Extracted data entries

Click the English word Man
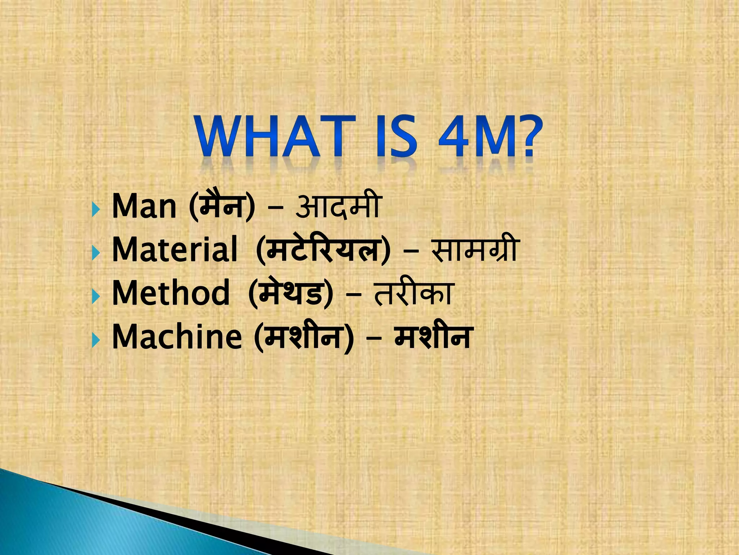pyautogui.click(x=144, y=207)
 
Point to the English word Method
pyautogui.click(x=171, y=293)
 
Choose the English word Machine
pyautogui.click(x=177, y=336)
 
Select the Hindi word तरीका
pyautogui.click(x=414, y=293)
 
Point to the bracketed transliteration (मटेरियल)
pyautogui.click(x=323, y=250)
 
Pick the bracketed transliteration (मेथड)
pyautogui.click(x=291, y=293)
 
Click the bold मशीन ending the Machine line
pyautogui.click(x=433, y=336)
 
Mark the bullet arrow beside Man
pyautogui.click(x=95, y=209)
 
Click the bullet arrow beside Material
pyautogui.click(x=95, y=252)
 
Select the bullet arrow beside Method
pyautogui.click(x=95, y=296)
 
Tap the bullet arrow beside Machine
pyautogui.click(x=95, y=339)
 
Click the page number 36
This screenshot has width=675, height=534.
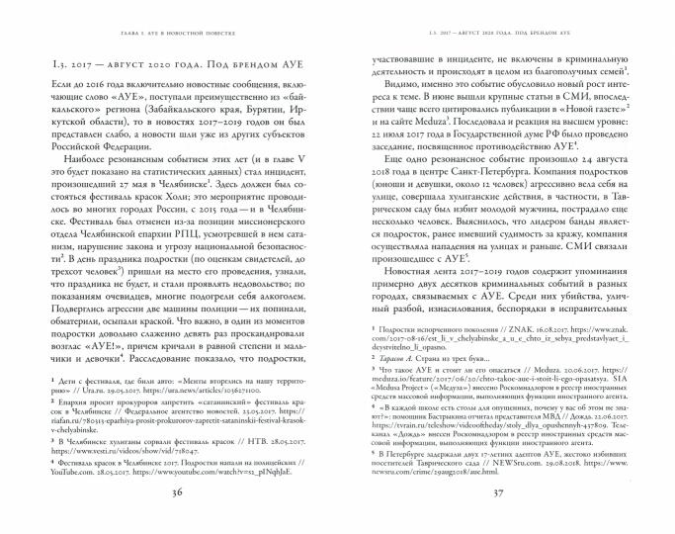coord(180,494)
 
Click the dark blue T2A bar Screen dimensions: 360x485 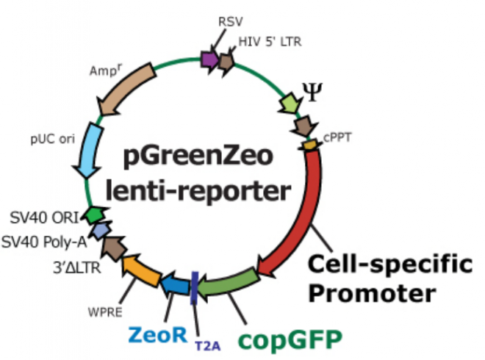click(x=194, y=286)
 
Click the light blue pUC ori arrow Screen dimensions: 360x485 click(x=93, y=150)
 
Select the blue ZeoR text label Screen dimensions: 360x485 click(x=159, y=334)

__WHAT TO PRODUCE__
Convert the lines of the data, starting with the line containing "Click the light" and running through the end of the data, into a numbered list, skipping any blank lines.

__SOLVED EXERCISE__
1. Click the light blue pUC ori arrow Screen dimensions: 360x485 click(x=93, y=150)
2. Select the blue ZeoR text label Screen dimensions: 360x485 click(x=159, y=334)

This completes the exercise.